| Aim of the task |
Rewrite the items starting with the line that contains "Where should I" and continuing through the line that contains "click(41, 237)", requests and all, adding 135 to every coordinate in the answers. Give back those lines only.
START Exercise materials
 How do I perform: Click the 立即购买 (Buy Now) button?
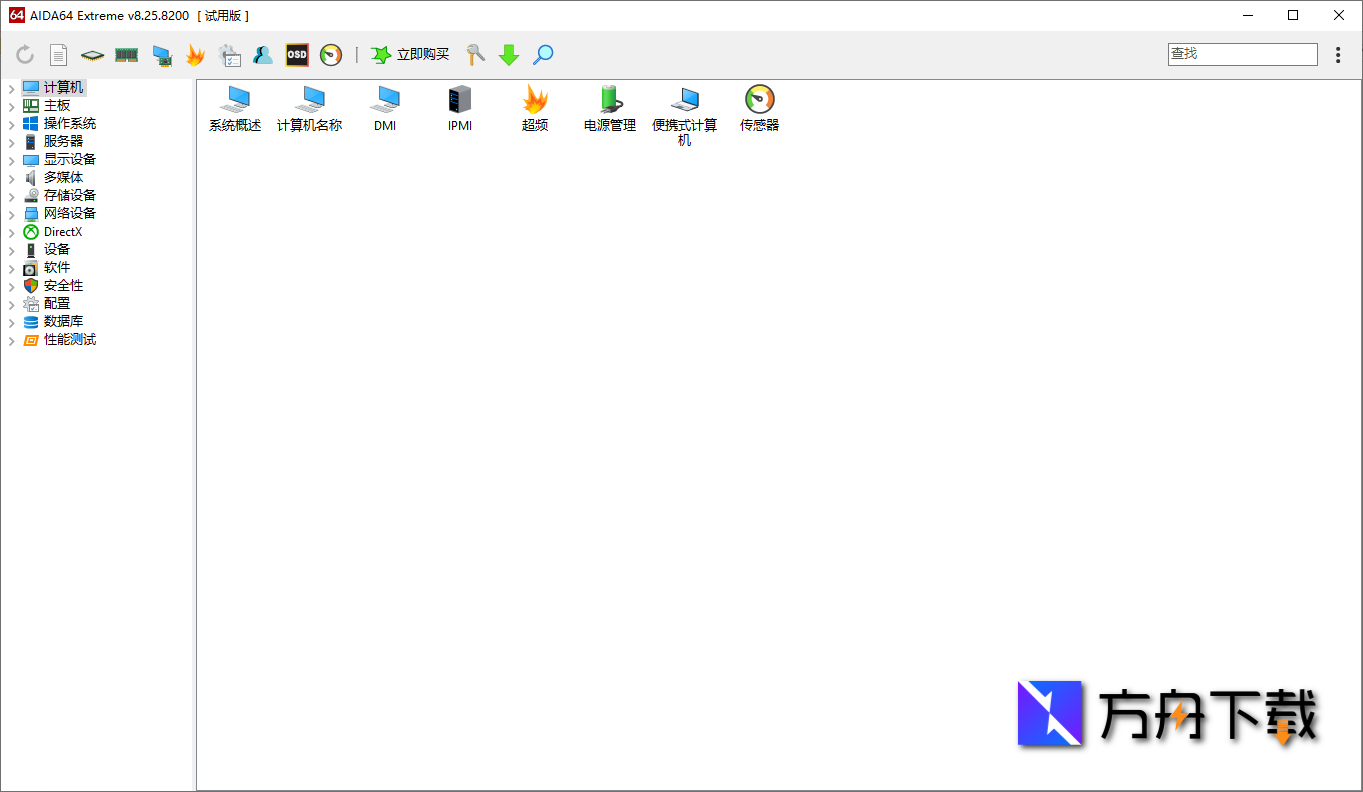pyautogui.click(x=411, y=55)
END Exercise materials
START Exercise materials
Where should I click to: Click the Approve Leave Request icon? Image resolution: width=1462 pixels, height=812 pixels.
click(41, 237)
END Exercise materials
START Exercise materials
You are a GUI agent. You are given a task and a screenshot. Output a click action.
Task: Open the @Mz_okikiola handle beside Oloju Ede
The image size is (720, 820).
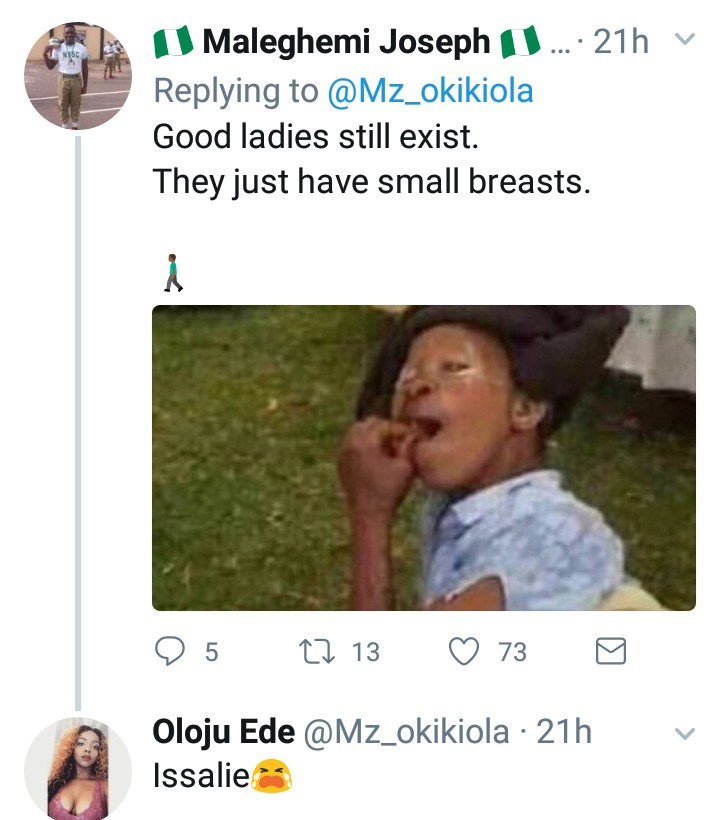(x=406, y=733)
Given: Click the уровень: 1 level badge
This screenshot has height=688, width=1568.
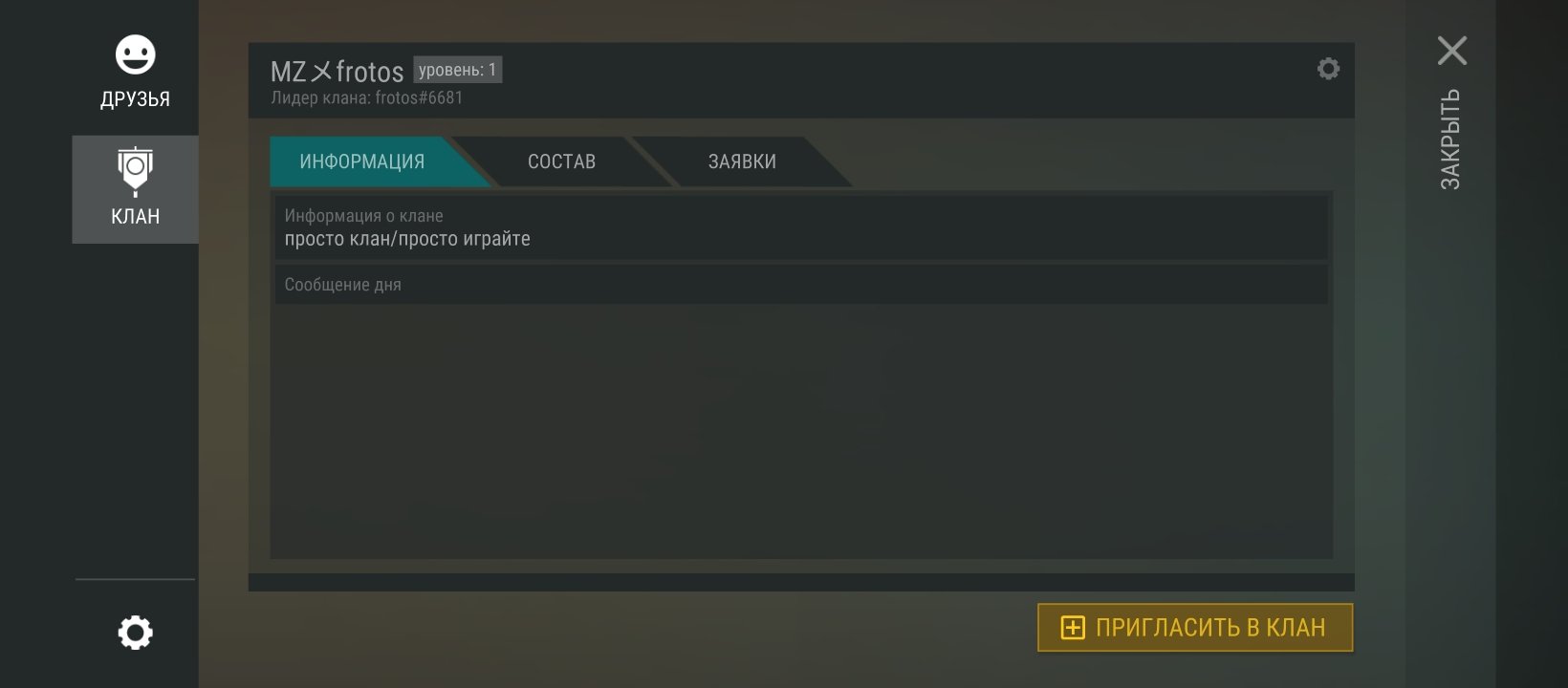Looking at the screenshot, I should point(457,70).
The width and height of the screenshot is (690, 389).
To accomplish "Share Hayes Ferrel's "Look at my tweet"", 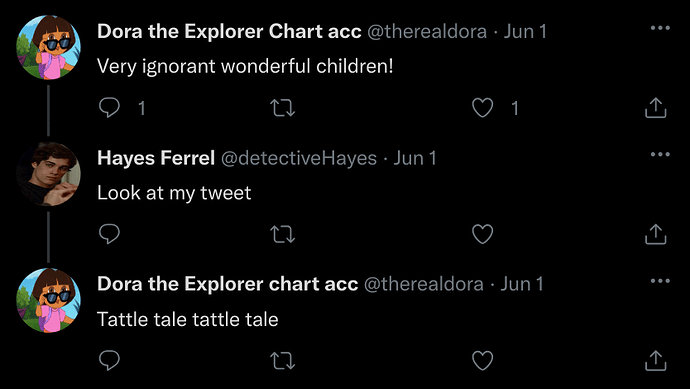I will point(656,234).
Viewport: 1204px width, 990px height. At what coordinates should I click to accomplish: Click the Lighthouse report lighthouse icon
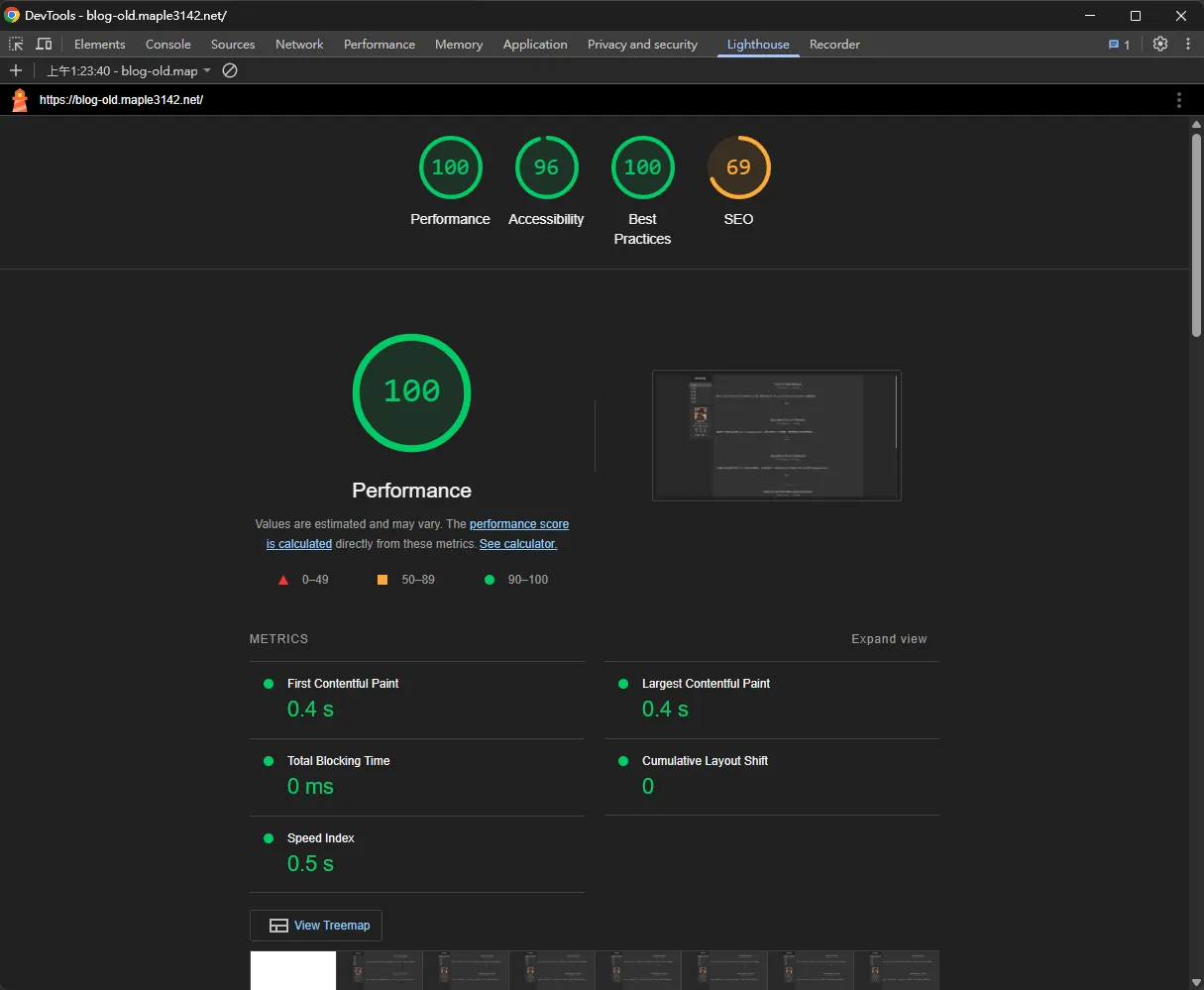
END Exercise materials
| Expected output |
Where should I click to: Click the Approve Leave Request icon? Image resolution: width=1462 pixels, height=812 pixels.
click(176, 372)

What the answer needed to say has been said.